▸ **WHAT IS BEING ASKED**
Return all of the following entries as written, but without the images.

SUPPLIED MATERIAL below:

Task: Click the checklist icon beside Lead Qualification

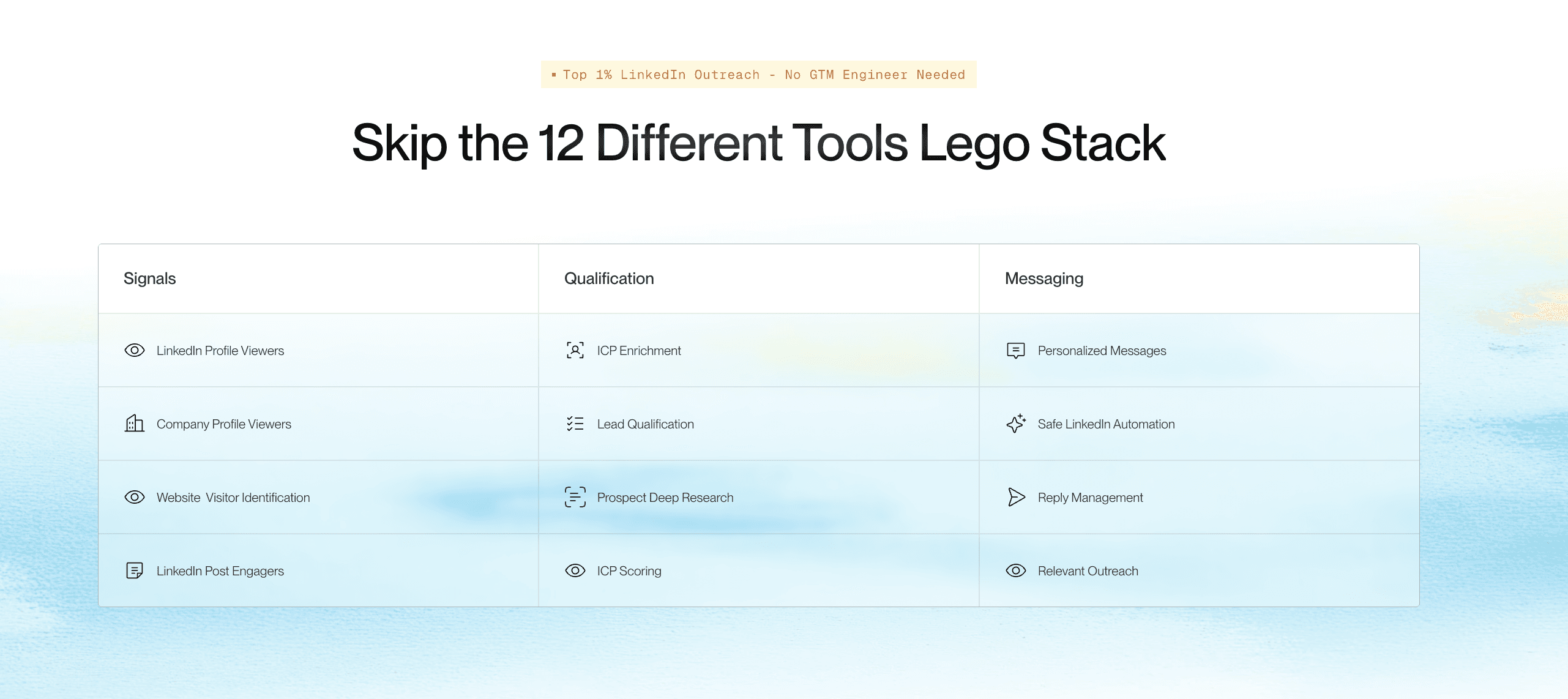Action: tap(575, 424)
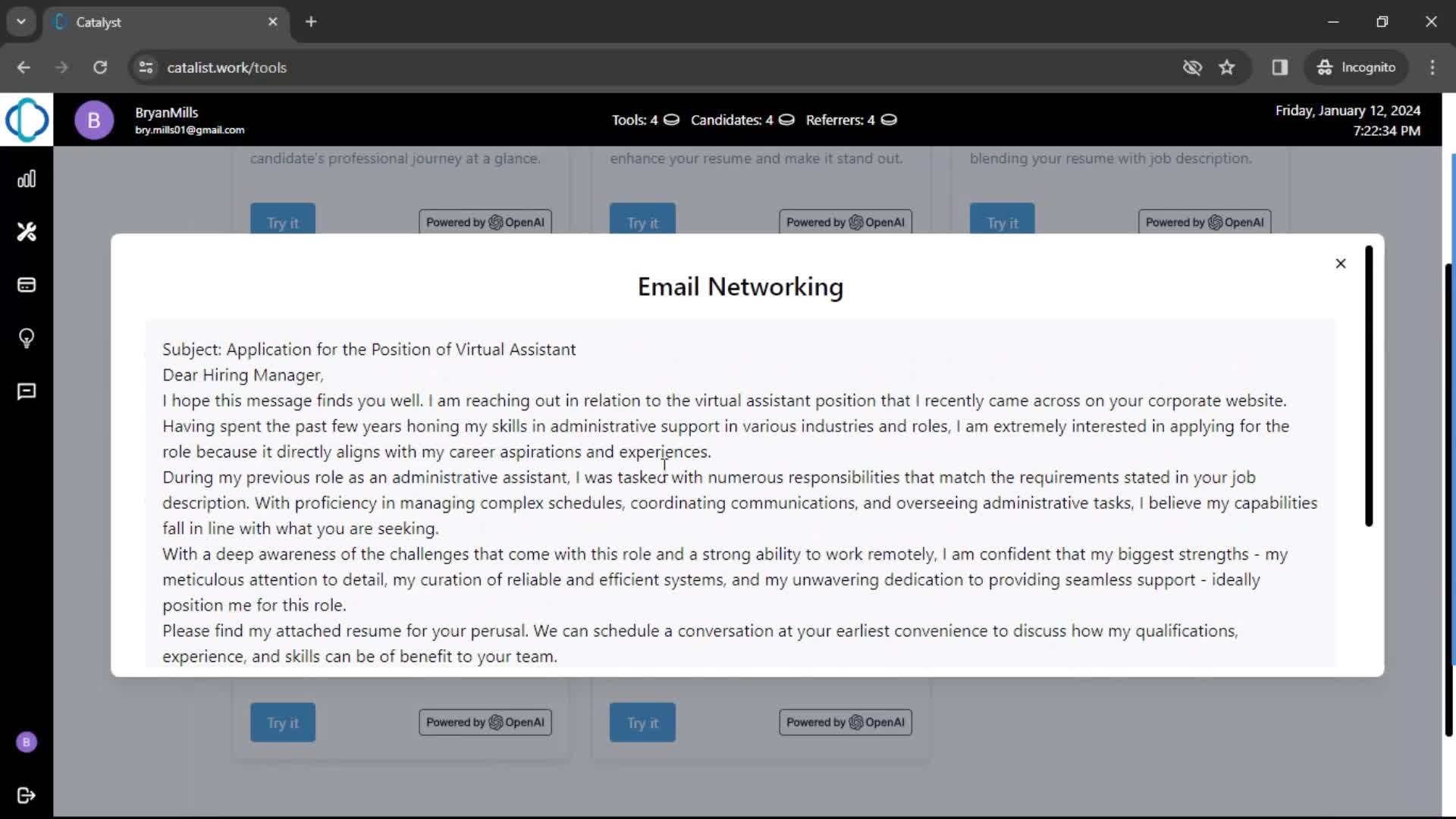Click the chat/messages icon in sidebar
Viewport: 1456px width, 819px height.
click(27, 391)
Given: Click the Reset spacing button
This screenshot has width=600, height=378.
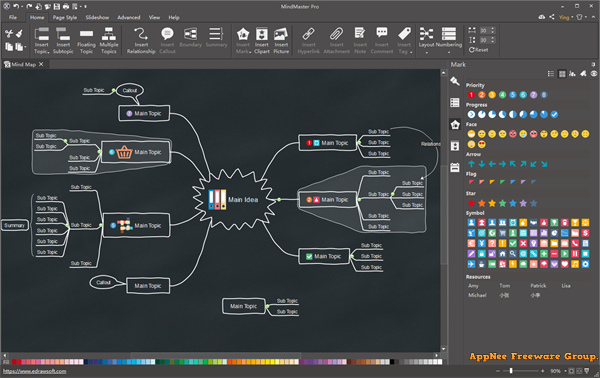Looking at the screenshot, I should coord(478,50).
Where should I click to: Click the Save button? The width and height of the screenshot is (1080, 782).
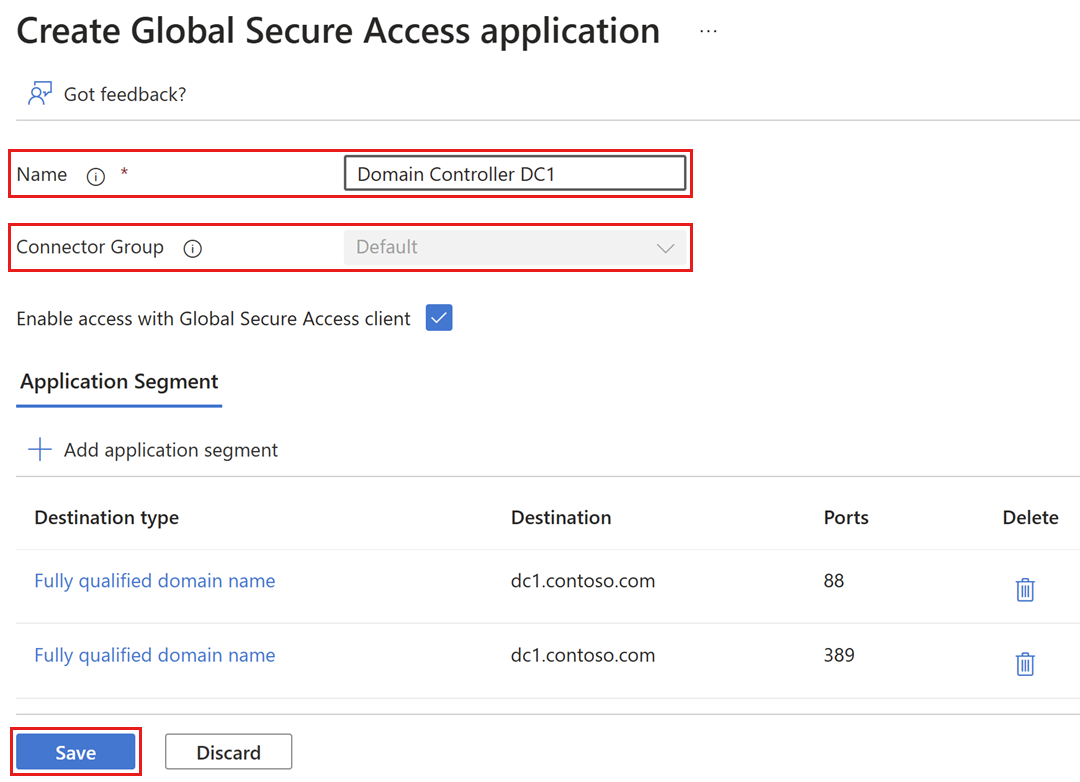[76, 752]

End of SUPPLIED MATERIAL.

▸ **TASK ANSWER**
Task: Click the checklist icon beside Lead Qualification

Action: tap(575, 424)
Click the chat/messages icon in sidebar
Viewport: 1456px width, 819px height.
click(27, 391)
Given: Click the Reset spacing button
This screenshot has width=600, height=378.
Looking at the screenshot, I should coord(478,50).
Where should I click to: Click the Save button? The width and height of the screenshot is (1080, 782).
[76, 752]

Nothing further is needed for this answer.